The book was a methodology for allowing his mind, as the text described, to rest undistractedly in the nothing-to-do, nothing-to-hold condition of the primordial void state. Easier said than done, and not so easily said. But Justin, at the time, intuitively saw in it a route out of his pain. Whatever horrors he faced in this world, whatever demons approached, the answer was not to flee in terror. Instead the book taught him to face the horror of the world with a calm courage.
Fear it not
, read the book.
Be not terrified. Be not awed. Know it to be the embodiment of thine own intellect.

There was a rational side to our thinking, and there was an emotional side, and the book gave him a clue how to separate one from the other. He gave the book’s methods a try and, shockingly, they seemed to work. He saw clearly the futility of trying to leave a mark on the shifting planes of reality, like trying to write his name in the foam of an ocean wave. He learned to discard his dreams of worldly success and let his entire existence float on the winds of chance. As he quieted his hopes, his emotions dimmed; as he made fewer and fewer choices, he became more and more content to let his life come to him. And slowly, from the words of the book and through his practice, he found for himself an equilibrium outside his pain. That was how he finally left the cage of his depression, and then left the institution, and then flitted across the surface of the country with the perfect mindlessness of a moth. That was how he ended in this house, in this life, that was how he became a barkeep.

But now that old bastard Birdie Grackle had done the one impermissible thing: he had threatened to breach the
floodgates of Justin’s emotions. Justin had no doubts where that would lead if he let it continue: with Justin lying curled on the floor, unable to stand, unable to breathe, unable to see anything but the darkness. That way led to the asylum. He had been there and back already, he wouldn’t go again. But by hard experience Justin had learned how to deal with rogue emotions that pierced his placid surface. He sat cross-legged on the tatami mat, closed his eyes, evened out his breathing, and began to empty his cup.

Slowly and carefully, he called forth his emotions and let them rise within him. He didn’t now try to stifle them or dim their force. Instead he thought of his mother and her lovely face. And he remembered lugging the great fusty bundle of his laundry, like the great burden of his youthful ambitions, along the dark path from the street to the large stone house with bold white pillars. And he remembered slipping on something and almost losing his balance, figuring it to be a smear of mud left over from the rain. And he remembered reaching the front door, which was slightly ajar. And the wedge of light that leaked out of the narrow opening. And the slick of red he could now see on the sole of his running shoe. And, even as the inkling that something was deadly wrong blossomed monstrous in his heart, the way he called out “Mom?” as he pushed the door open. “Mom?”

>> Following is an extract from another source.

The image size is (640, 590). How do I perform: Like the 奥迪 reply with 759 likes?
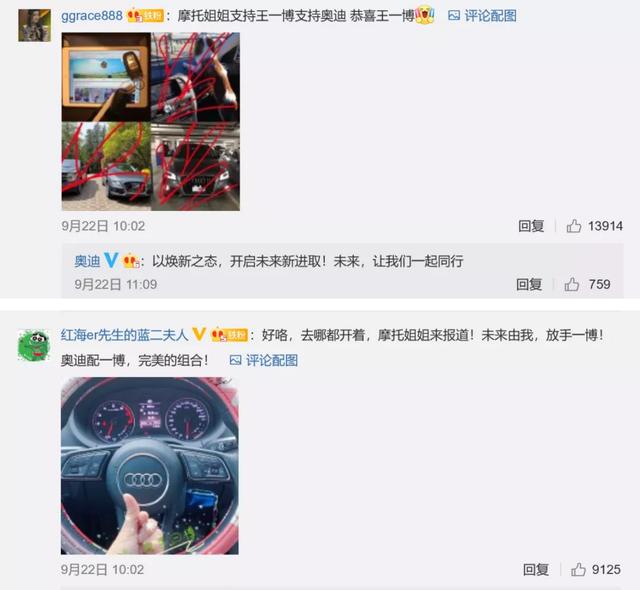[587, 284]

And as he remembered, he let the emotions flow, as if he were an urn being filled with a never-ending stream. They poured into him, dark and roiling, and he tasted each of them, the silvery bitterness, the shock and the hurt, the pain of betrayal, the despair, the fury, the sadness, such sadness, the sense of loss, the sense of being lost, loneliness, anger, fury, guilt. Yes, guilt. Despite his even breaths and quiet body, his heart raced as the emotions rose to choke him. They filled him
with their trial and turmoil, and for a moment he had the panicky sensation that he was drowning.

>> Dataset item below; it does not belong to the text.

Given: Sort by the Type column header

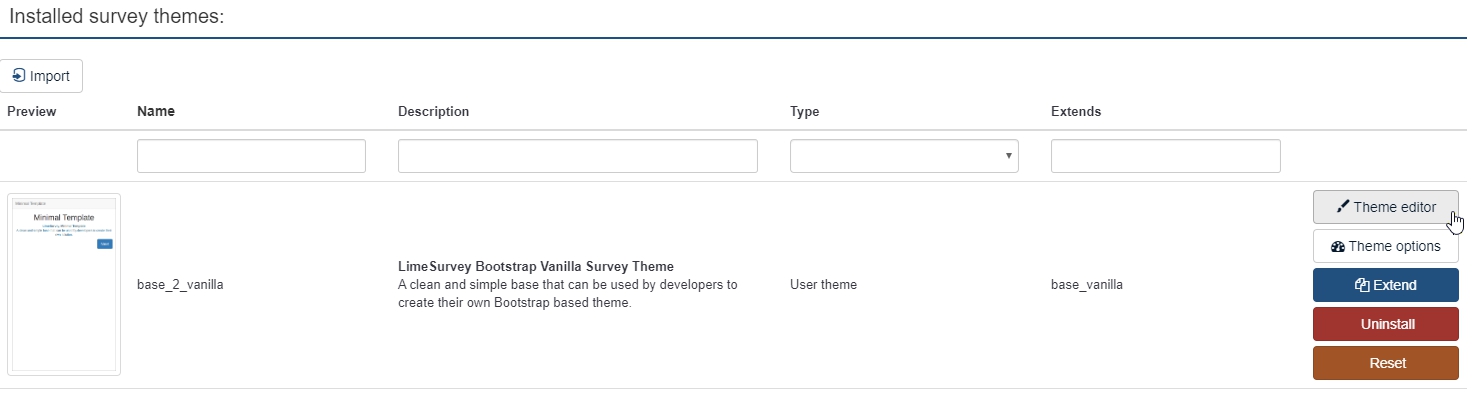Looking at the screenshot, I should click(805, 111).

He wanted to escape, to flee, to swim to the surface and cast everything aside, but he maintained his posture. The emotions kept rising, one pushing up the next, each pushing out the other. He became a deep pool of these dark and swirling emotions, the bottom unfathomable, the emotions themselves rising so quickly a stream fell out of one low edge of the pool and plunged down a craggy slope until emptying into some great sea. And each of these emotions, after they filled him with their power and pain, followed one after the other down that fall and away.